Gangguan sirkulasi mikro muskular dan peningkatan permeabilitas kapiler dapat menyebabkan kebocoran cairan dan hipovolemi sirkulasi, dalam kasus berat akan menyebabkan kerusakan endotelium kapiler. Gangguan paru adalah mekanisme sekunder dari kerusakan pada alveolar and vaskular interstisial yang mengakibatkan hemoptu. Leptospira juga dapat menginvasi cairan humor (humor aqueus) mata yang dapat menetap dalam beberapa bulan, seringkali mengakibatkan uveitus kronis dan berulang.

Meskipun kemungkinan dapat terjadi komplikasi yang berat tetapi lebih sering terjadi self limiting disease dan tidak fatal. Sejauh ini, respon imun siostemik dapat mengeliminasi kuman dari tubuh, tetapi dapat memicu reaksi gejala inflamasi yang dapat mengakibatkan secondary end-organ injury.

Leptospirosis tidak menular langsung dari pasien ke pasien, masa inkubasi leptospirosis adalah dua hingga 26 hari. Sekali berada di aliran darah, bakteri ini bisa menyebar ke seluruh tubuh dan mengakibatkan gangguan khususnya hati dan ginjal.

Penularan tidak langsung terjadi melalui genangan air, sungai, danau, selokan saluran air dan lumpur yang tercemar urin hewan seperti tikus, umumnya terjadi saat banjir. Wabah leptospirosis dapat juga terjadi pada musim kemarau karena sumber air yang sama dipakai oleh manusia dan hewan. Sedangkan untuk penularan secara langsung dapat terjadi pada seorang yang senantiasa kontak dengan hewan (peternak, dokter hewan). Penularan juga dapat terjadi melalui air susu, plasenta, hubungan seksual, pecikan darah manusia penderita leptospira meski kejadian ini jarang ditemukan.

Para ahli mengatakan bahwa untuk pencegahan Leptospirosis, mereka yang rutin melakukan aktivitas di air tawar harus memastikan bahwa setiap luka dikulit harus ditutupi dengan berpakaian tahan air (juga untuk melindungi terhadap infeksi lain, seperti hepatitis A atau giardiasis). Setelah berenang di daerah air tawar, harus mandi secara menyeluruh.

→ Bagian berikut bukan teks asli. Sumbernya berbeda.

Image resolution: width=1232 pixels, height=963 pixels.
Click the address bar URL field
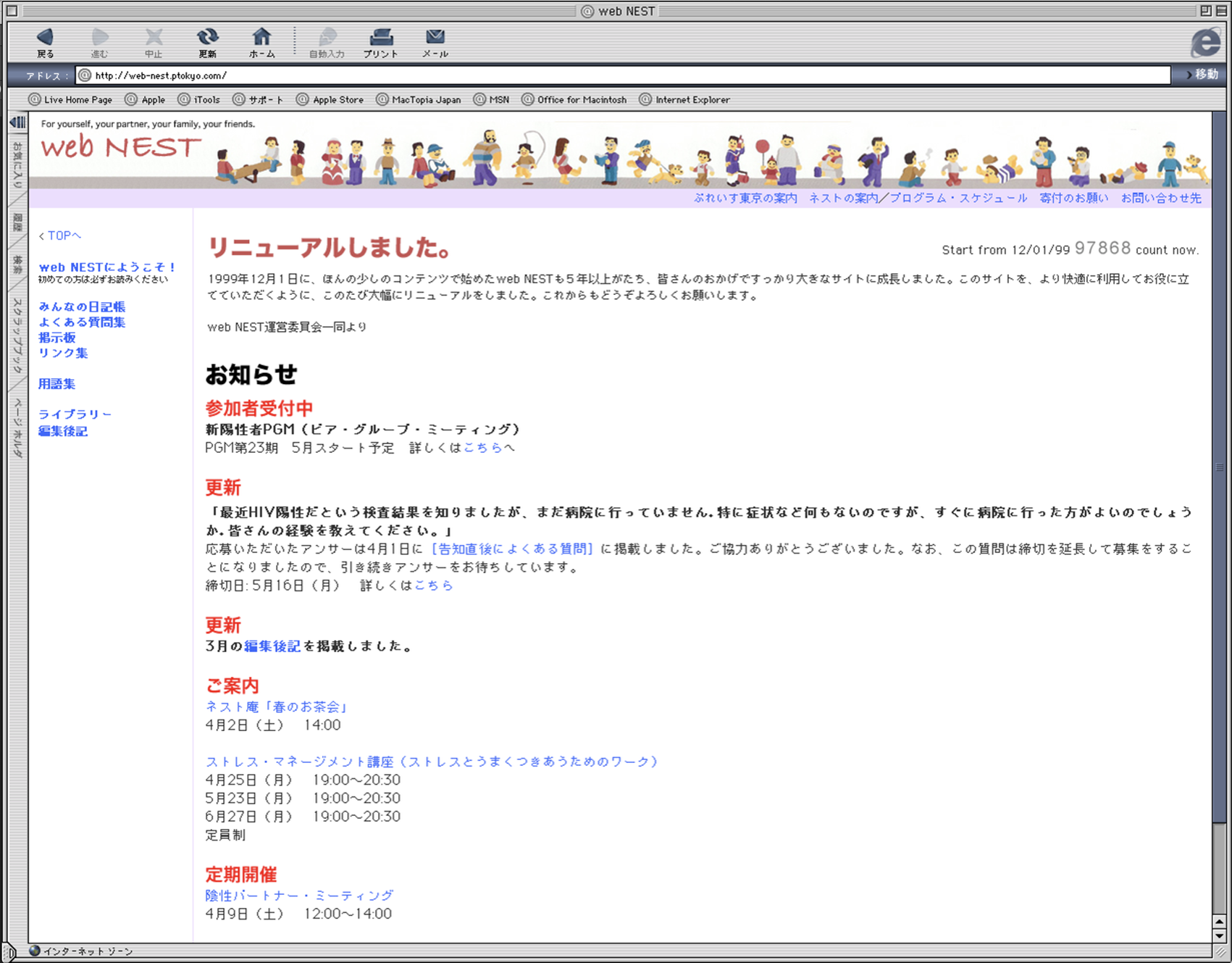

Bagi mereka yang selalu melakukan kontak dengan hewan, atau air atau tanah yang berpotensi terkontaminasi harus memastikan mereka memakai pakaian pelindung yang sesuai dengan aturan, seperti mengenakan sarung tangan, masker, sepatu boot dan atau kacamata pelindung.

Di daerah di mana Leptospirosis adalah umum, jangan berenang di air tawar, dan hanya melakukan kontak dengan air tawar jika mengenakan pakaian yang cukup melindungi. Minumlah air kemasan bersegel, atau air tawar yang direbus. Pastikan setiap lesi kulit terbungkus dalam pakaian tahan air. Jika terluka, segera perban dan bersihkan.